§ **Instructions for the task**
What appears from the first line of the data below through the line containing "This screenshot has width=818, height=743.", both included, should be copied exactly, and nothing else.

§ **Material for the task**
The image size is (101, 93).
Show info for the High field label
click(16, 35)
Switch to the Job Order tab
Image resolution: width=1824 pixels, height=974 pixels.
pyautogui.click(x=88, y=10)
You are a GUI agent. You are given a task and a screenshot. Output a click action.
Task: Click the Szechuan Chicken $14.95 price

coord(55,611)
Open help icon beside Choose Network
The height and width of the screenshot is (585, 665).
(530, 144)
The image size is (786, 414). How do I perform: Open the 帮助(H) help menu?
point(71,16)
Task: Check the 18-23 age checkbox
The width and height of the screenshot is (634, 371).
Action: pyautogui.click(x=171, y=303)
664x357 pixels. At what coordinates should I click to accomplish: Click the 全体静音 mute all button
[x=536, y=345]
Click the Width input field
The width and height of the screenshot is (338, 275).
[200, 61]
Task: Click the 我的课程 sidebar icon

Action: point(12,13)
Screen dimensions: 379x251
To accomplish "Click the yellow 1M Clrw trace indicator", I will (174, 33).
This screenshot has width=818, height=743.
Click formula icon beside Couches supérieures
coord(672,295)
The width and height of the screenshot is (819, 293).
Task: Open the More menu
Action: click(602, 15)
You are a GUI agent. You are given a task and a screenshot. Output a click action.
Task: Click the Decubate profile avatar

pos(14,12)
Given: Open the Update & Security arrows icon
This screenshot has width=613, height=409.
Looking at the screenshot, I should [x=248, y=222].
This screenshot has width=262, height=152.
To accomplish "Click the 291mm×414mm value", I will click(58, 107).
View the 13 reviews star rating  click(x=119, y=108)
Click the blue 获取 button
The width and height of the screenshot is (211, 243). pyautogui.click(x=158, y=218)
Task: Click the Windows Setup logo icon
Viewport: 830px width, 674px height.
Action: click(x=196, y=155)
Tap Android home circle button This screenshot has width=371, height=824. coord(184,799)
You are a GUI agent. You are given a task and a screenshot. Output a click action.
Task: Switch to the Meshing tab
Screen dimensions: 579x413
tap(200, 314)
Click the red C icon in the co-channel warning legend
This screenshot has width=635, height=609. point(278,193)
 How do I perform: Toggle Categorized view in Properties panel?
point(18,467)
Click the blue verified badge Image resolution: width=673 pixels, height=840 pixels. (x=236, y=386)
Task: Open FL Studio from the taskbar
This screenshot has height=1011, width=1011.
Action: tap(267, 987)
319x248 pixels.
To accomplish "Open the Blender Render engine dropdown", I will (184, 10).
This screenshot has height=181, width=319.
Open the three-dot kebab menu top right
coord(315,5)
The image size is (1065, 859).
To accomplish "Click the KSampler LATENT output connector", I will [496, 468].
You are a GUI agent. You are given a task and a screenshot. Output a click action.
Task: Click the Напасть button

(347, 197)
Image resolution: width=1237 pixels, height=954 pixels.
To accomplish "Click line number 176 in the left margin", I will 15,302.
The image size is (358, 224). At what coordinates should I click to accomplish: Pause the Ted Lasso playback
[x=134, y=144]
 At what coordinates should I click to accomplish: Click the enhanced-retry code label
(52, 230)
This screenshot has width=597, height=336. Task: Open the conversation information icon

§ **Result of this exercise**
The image size is (101, 93).
Show info for the High field label
click(16, 35)
Switch to the Job Order tab
Image resolution: width=1824 pixels, height=974 pixels.
pyautogui.click(x=88, y=10)
You are a GUI agent. You are given a task and a screenshot. Output a click action.
Task: Click the Szechuan Chicken $14.95 price

coord(55,611)
Open help icon beside Choose Network
The height and width of the screenshot is (585, 665).
(530, 144)
The image size is (786, 414). How do I perform: Open the 帮助(H) help menu?
point(71,16)
Task: Check the 18-23 age checkbox
The width and height of the screenshot is (634, 371).
Action: pyautogui.click(x=171, y=303)
664x357 pixels. At what coordinates should I click to accomplish: Click the 全体静音 mute all button
[x=536, y=345]
Click the Width input field
The width and height of the screenshot is (338, 275).
[200, 61]
Task: Click the 我的课程 sidebar icon

Action: point(12,13)
Screen dimensions: 379x251
To accomplish "Click the yellow 1M Clrw trace indicator", I will (174, 33).
This screenshot has width=818, height=743.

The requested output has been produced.